What needs to be done: Lines outside the range are not wanted. Give again exactly the lines between the line holding "Instruction: Go back via the Back link" and the line holding "Select Aston Martin", inclusive, from the listing below.

Provided information:
========
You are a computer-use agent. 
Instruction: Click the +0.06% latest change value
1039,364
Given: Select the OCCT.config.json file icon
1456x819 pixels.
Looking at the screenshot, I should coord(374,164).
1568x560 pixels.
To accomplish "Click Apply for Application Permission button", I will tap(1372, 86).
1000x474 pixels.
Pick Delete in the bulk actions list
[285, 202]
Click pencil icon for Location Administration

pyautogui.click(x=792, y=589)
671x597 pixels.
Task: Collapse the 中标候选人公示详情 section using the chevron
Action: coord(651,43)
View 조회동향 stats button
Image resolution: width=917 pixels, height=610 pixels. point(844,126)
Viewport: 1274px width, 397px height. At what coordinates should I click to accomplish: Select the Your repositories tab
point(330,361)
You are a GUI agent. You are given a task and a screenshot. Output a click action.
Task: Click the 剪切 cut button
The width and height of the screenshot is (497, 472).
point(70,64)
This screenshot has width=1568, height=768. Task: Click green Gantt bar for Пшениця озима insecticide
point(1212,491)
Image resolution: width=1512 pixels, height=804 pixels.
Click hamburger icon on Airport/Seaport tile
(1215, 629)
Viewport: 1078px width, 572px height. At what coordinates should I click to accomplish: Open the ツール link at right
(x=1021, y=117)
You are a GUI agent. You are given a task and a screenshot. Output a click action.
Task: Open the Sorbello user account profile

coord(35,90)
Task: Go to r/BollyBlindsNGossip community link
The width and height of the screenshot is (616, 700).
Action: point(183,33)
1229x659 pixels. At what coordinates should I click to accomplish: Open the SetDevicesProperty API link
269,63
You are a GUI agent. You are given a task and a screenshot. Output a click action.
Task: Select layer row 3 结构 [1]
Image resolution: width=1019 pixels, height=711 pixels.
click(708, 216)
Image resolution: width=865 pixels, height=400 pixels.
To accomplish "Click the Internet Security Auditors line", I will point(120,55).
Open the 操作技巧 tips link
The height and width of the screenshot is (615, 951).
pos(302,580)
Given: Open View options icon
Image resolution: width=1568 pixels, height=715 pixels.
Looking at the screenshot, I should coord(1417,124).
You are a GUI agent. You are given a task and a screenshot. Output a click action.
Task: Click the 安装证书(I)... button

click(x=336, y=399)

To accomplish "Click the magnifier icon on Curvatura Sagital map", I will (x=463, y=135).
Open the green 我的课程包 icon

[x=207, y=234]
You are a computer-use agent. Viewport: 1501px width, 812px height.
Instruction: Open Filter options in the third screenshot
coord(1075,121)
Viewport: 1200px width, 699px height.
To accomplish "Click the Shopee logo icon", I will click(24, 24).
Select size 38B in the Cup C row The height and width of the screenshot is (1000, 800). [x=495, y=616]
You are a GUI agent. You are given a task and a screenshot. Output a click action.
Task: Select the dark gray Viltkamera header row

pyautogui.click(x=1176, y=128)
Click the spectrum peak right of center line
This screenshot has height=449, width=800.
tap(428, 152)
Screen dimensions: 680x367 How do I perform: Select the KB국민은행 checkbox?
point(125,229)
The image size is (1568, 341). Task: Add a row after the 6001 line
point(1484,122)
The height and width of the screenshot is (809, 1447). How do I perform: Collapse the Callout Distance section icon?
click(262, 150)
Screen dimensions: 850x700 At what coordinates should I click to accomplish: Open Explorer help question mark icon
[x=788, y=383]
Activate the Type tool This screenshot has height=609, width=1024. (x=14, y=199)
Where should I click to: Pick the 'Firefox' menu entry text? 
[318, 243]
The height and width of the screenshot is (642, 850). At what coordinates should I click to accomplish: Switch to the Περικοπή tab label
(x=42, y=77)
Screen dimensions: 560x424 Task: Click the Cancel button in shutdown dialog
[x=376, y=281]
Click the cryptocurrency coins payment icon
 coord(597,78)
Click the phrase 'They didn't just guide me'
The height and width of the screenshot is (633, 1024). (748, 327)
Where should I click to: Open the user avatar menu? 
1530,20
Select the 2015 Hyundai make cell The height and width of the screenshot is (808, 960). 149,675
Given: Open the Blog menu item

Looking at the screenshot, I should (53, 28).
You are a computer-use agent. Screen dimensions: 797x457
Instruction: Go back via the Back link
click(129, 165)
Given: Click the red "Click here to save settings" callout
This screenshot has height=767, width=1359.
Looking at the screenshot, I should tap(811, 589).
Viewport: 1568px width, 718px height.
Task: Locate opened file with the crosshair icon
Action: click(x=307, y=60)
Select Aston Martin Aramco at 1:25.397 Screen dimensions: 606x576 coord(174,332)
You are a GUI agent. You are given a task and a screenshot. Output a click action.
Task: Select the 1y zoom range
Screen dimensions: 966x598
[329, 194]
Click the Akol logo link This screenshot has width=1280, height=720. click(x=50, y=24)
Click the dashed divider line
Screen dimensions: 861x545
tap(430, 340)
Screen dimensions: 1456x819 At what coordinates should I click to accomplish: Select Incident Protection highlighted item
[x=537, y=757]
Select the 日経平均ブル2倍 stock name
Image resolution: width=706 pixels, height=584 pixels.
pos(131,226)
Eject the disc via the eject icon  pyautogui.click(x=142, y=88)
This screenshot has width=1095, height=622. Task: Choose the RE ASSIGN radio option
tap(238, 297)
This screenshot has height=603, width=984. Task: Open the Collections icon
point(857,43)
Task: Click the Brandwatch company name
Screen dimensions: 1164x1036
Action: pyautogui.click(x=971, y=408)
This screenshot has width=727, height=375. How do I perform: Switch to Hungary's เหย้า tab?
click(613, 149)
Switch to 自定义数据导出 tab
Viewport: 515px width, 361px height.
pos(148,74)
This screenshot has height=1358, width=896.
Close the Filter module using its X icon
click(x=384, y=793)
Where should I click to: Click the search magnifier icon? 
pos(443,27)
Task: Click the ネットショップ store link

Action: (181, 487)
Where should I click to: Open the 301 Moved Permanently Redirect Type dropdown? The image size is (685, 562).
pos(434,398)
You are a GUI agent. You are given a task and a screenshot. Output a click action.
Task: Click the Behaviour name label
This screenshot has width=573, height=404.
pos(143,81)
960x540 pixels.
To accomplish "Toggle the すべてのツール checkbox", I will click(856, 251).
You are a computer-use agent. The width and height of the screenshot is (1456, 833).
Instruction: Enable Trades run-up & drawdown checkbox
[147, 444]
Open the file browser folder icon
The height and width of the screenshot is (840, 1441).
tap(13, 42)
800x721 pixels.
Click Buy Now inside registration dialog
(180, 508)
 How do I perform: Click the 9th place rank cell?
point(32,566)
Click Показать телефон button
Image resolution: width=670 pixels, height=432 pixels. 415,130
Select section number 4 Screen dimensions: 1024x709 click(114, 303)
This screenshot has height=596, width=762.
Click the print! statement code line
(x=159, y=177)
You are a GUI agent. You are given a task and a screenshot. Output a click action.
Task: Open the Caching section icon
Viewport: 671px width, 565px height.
========
Result:
Instruction: Go back via the Back link
click(129, 165)
Given: Click the red "Click here to save settings" callout
This screenshot has height=767, width=1359.
Looking at the screenshot, I should tap(811, 589).
Viewport: 1568px width, 718px height.
Task: Locate opened file with the crosshair icon
Action: click(x=307, y=60)
Select Aston Martin Aramco at 1:25.397 Screen dimensions: 606x576 coord(174,332)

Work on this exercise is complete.